Se é verdade que a obra de Fialho de Almeida não se deixa prender em classificações periodológicas, esquivando-se à identificação linear com estéticas e com escolas, não pertencendo a nenhuma e com traços de todas, numa mistura de tendências que assimila e transfigura, mentira é que nessa heterogeneidade estética se dilua a principal e extraordinária característica do autor: a forma única como trabalha a matéria linguística, num exercício de efervescente e insatisfeita criatividade, que não só comprova o seu profundo conhecimento do português como permite à própria língua conhecer-se – e surpreender-se – no tão vivaz e inimitável uso que dela faz Fialho. Basta relembrar o conto Ceifeiros, dando o exemplo do seu extraordinário e poético início:
«Apenas os calores primeiros de junho encinzeiram o ceu de tintas baças, toda a ceara, tornada em palha de repente, cobre os margios d’un infindável preamar cheio de galgões. Em quatro dias os aspectos d’esse oceano d’espigas transmutam para uma symphonia oftálmica de côres causticas, entre que a vida crucita, nas mordeduras de luz, que bebe o sangue das hervas como louca.»
Na verdade, a escrita de Fialho, artista maior da palavra, faz à narrativa aquilo que o sol faz à paisagem – natural e humana, que se (con)funde: desnuda, encandeia, abrasa. No entanto, o sol fica aquém da palavra, pois é só causa; já a palavra é a causa e o efeito, expressão e expressividade.
Ao transformar o real observável em objeto preferencial da escrita, marcada por um intenso e poderoso visualismo, Fialho transforma a própria escrita numa realidade nunca antes vista, também pela criação fértil e surpreendente de novas palavras, criação esta que não só se assume como marca do estilo do autor como é evidente prova da plasticidade e maleabilidade de que a língua é capaz, generosa na riqueza lexical e ambiciosa no alcance semântico.

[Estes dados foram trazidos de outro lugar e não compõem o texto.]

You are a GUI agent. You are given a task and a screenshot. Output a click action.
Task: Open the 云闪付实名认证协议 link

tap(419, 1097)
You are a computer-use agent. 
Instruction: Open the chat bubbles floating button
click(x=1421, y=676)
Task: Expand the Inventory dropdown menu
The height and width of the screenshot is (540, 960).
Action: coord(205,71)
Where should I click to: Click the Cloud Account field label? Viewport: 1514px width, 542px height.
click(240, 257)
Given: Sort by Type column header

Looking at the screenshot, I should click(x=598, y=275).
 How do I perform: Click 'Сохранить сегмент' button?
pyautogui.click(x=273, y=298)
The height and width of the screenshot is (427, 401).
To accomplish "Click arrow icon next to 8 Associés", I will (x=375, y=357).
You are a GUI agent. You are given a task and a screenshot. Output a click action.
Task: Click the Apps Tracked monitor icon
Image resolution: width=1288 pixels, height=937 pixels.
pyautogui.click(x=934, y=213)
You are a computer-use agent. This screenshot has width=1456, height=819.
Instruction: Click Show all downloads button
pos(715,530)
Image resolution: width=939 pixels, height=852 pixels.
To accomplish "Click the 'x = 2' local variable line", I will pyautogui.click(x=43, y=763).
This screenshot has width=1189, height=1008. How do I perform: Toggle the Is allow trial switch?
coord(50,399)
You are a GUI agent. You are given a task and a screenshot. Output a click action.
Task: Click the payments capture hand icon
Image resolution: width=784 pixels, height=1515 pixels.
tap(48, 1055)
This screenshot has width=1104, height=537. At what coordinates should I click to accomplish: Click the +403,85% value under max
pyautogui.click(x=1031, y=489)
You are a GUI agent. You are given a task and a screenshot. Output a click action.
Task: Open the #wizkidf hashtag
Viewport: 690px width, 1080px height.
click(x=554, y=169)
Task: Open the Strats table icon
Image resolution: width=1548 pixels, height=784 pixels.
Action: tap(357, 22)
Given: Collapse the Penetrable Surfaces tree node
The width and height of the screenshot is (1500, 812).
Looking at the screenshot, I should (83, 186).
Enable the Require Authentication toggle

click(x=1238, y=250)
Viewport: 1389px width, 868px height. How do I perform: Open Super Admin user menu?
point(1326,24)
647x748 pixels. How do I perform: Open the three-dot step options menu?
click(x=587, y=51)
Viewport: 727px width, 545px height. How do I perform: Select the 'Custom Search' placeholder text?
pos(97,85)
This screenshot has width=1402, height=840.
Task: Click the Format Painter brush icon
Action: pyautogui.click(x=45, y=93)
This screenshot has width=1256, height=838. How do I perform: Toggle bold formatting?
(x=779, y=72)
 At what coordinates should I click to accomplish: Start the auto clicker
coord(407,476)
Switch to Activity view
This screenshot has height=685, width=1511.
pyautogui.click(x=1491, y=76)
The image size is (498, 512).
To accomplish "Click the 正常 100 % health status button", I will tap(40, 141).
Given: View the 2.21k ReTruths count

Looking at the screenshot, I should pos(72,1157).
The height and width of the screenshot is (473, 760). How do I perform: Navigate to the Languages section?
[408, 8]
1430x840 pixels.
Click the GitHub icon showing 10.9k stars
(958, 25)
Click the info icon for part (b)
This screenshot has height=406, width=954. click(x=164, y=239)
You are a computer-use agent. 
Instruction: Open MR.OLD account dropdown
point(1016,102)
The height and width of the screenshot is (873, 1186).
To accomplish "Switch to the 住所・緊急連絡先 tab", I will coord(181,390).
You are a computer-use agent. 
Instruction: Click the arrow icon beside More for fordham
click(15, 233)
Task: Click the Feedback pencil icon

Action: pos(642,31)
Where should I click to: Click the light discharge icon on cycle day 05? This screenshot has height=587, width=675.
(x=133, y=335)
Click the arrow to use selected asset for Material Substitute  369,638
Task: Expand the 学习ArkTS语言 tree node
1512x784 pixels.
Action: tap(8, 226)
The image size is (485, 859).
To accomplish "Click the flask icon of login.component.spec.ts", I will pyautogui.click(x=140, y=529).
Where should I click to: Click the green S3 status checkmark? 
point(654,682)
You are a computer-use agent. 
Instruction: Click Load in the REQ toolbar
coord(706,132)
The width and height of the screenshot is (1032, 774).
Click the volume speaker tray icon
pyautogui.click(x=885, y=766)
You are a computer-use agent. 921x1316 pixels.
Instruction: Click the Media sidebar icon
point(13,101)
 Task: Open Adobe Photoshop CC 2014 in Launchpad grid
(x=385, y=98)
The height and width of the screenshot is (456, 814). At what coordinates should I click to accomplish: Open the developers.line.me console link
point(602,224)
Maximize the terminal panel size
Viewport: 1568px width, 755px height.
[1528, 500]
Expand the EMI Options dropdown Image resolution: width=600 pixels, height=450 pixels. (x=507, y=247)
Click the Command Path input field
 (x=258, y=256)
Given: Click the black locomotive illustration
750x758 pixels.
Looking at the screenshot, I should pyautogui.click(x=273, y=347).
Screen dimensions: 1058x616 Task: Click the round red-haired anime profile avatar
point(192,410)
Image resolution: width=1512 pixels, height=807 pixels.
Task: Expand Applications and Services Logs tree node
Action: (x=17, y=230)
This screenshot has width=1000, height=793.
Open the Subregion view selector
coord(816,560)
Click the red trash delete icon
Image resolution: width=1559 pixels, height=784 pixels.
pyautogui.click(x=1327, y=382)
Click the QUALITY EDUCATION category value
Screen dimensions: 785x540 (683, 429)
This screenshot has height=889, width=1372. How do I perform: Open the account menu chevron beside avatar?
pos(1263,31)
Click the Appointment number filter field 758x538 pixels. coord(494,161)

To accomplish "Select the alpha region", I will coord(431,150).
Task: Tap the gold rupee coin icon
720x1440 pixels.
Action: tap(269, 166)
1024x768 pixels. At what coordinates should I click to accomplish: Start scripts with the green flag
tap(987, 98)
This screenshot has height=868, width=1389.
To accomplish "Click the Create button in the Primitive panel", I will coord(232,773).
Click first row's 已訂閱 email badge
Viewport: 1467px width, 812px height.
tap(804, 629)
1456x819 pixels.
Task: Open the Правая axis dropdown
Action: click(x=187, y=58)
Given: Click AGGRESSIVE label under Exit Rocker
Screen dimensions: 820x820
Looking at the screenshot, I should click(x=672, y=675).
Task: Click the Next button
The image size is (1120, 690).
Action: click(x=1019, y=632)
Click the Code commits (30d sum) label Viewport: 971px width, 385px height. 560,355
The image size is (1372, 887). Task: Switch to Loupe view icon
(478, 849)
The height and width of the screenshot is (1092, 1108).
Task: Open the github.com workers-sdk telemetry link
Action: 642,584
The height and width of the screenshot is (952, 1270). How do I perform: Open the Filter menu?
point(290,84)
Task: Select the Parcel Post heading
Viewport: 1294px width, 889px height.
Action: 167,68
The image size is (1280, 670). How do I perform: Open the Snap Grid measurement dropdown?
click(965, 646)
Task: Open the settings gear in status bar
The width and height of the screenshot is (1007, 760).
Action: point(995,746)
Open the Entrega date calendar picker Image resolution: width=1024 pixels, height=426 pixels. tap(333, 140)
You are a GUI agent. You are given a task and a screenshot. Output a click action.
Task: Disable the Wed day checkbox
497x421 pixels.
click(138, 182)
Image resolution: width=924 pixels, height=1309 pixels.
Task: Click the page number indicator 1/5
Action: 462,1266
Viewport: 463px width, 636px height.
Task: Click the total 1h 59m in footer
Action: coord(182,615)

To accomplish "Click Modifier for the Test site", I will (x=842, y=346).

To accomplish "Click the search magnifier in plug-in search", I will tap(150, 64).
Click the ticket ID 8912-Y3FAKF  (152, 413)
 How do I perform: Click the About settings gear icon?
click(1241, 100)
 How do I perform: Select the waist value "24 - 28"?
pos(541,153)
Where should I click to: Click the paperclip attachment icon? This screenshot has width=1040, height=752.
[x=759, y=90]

Encontramos vários destes exemplos em Cadernos de Viagem – Galiza, 1905, ao serviço das extraordinárias descrições que Fialho vai fazendo dos lugares pelos quais vai passando, tão pormenorizadas quanto abrangentes, tão observadoras quanto misteriosas, tão fotográficas quanto fílmicas. Assim, talvez por inspiração do nome «casucha», palavra à qual o autor recorre muito frequentemente, algumas vezes com sentido depreciativo, e que designa uma casa pequena e pobre, encontramos também os diminutivos «escaduchas» e «janeluscas», bem como «janelucas». Igualmente com valor de exiguidade, pobreza e insignificância, encontramos «tabernocas» «ermidolas» e «praiotas».
Muito pouco fica dito do tanto que há a dizer nesta matéria – como noutras – sobre Fialho de Almeida; no entanto, se nenhuma outra razão houvesse para resgatar o autor das águas do esquecimento em que, inexplicavelmente, está mergulhado, bastaria esta para o trazer à superfície dos enormes nomes da nossa literatura: a da sua indesmentível criatividade linguística, causa da sua originalidade e efeito do seu aturado labor verbal.
BIBLIOGRAFIA
Almeida, Fialho de (2022). Cadernos de Viagem – Galiza, 1905. Lisboa: Colibri e Associação Cultural Fialho de Almeida.
Almeida, Fialho de. Ceifeiros. [Empresa Industrial Gráfica do Porto. s/d]. Separata oferecida pela Livraria Clássica Editora. Edição fac-similada, Iniciativa da Associação Cultural Fialho de Almeida, com o apoio da Câmara Municipal de Cuba.